Aggiungi poi il fatto che spesso dopo pochi anni i liutai smettono di lavorare svalutando ulteriormente i loro marchi.
Quindi?
Quindi boh, io ho comprato e venduto diversi strumenti di liuteria senza troppo problemi. Basta metterli al prezzo "giusto".
Anch'io ho notato che il mercato degli strumenti musicali si sia un poco fermato ma ho notato pure la stessa cosa per quel che riguarda la musica dal vivo e penso che le cose siano collegate.
Consiglierei di comprare strumenti di liuteria usati?
Sì, se hai voglia di sperimentare, avere qualcosa di unico con la consapevolezza che per alcuni aspetti potrebbe essere incredibilmente soddisfacente mentre per altri assolutamente deludente.
No, se si cerca la soluzione a tutti i problemi o si crede di comprare una ferrari al prezzo di una fiat punto.
Ultima postilla.
Nel mio lavoro da artigiano e confrontandomi con altri in settori simili abbiamo tutti constatato che il cliente non sa cosa vuole.
A volte la possibilità di scegliere porta a volere tutto con risultati imbarazzanti.
io quando l'ho capito ho iniziato a declinare lavori di cui non fossi certo del risultato
Altri miei colleghi, invece, non si facevano questi scrupoli con risultati imbarazzanti
Nella liuteria, come già scritto mi pare in questo thread ho trovato strumenti che eccellevano sotto certi aspetti ma a livello amatoriale sotto altri (spesso il comparto elettrico e di cablaggio).
Strumenti che nonostante montassero componentistiche di prim'ordine avessero suoni anonimi o pessimi perché fa più figo montare pick up Delano, aguilar o autocostruiti che emg o bartolini o qualcosa che abbia senso nel progetto (vedi wal ken smith).
So che mi contraddico con quanto scritto poche righe sopra in cui dicevo di dar carta bianca al liutaio ma spesso ho notato come i liutai non abbiano idea della voce che vogliono dare al proprio strumento ma si limitino a far tutto il meglio possibile, con più optional possibili, con parti il più caro possibili.
Poi la gente vuole un precision.
Ci vuole un pò di occhio e inizi a sgamarli subito.

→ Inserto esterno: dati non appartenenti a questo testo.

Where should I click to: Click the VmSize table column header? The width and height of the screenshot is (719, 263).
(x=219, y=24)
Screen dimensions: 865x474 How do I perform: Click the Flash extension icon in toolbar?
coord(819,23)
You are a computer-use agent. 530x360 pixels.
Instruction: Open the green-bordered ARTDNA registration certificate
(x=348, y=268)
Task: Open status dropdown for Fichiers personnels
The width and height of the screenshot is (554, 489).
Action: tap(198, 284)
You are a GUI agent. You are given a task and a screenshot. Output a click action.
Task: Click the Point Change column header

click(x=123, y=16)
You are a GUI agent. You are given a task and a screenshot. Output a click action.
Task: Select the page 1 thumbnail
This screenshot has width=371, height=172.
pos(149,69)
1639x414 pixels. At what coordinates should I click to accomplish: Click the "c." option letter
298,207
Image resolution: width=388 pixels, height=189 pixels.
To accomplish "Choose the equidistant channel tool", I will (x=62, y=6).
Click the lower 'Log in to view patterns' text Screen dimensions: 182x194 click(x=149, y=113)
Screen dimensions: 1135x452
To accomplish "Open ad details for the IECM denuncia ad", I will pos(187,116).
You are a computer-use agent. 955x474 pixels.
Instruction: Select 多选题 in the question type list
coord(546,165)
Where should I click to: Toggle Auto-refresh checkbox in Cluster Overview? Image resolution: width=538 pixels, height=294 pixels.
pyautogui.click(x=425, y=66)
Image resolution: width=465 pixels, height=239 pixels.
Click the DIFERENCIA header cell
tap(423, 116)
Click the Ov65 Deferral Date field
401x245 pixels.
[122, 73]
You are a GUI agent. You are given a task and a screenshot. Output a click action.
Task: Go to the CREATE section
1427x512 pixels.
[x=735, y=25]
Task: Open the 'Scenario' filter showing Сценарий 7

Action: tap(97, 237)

Per fare un paragone con la pizza. Un buon pizzaiolo farà una margherita della madonna. Se invece già la margherita fa schifo e inizia a metterci sopra il mondo facendo pizze con mille mila ingredienti il risultato sarà spesso una cloaca.
conosco professionisti a Roma che vanno in giro con il vecchio Yamaha BBG5AII senza farsi problemi, ed alla sagretta di paese nelle Marche ho visto spesso uno con un TRB6 (e l'ampli con l'equalizzazione a V che non faceva sentire il suono del basso nemmeno in un trio jazz...), ma so' discorsi così.